Rewrite the entries from the line containing "This screenshot has height=600, width=800." through the line containing "point(43,273)" as a numbered list, omitting any blank lines.

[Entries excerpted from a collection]
_ _ _ _ _ _ _
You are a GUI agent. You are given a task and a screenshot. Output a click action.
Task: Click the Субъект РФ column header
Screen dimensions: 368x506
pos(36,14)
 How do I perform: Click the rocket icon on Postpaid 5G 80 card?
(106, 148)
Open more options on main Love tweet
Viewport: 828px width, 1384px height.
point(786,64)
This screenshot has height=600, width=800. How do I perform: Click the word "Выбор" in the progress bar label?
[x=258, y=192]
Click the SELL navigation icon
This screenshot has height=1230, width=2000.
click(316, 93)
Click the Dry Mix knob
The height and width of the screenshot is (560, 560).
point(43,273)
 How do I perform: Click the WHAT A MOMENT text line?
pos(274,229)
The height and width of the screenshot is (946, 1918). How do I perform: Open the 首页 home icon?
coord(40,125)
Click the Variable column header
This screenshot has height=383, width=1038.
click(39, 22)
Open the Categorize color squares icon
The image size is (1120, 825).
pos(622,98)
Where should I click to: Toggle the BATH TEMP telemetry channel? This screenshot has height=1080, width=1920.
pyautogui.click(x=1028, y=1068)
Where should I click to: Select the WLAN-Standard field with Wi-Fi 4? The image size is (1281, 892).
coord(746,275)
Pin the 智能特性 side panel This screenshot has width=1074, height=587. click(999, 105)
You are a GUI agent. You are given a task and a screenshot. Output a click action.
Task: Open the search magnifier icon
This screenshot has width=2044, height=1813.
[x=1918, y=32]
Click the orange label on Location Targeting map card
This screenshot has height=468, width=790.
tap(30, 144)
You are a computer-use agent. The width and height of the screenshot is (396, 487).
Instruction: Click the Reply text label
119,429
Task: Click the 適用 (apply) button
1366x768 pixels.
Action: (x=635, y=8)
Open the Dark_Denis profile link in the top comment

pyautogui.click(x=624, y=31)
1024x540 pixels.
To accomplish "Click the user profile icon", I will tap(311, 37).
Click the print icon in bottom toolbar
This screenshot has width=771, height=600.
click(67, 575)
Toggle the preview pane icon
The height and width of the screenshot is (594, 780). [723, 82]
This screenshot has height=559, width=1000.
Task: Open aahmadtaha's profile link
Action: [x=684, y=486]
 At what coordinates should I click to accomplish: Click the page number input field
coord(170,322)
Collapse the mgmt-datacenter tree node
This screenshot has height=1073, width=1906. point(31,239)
_ _ _ _ _ _ _
Correct response:
1. This screenshot has height=600, width=800. How do I perform: Click the word "Выбор" in the progress bar label?
2. [x=258, y=192]
3. Click the SELL navigation icon
4. This screenshot has height=1230, width=2000.
5. click(316, 93)
6. Click the Dry Mix knob
7. The height and width of the screenshot is (560, 560).
8. point(43,273)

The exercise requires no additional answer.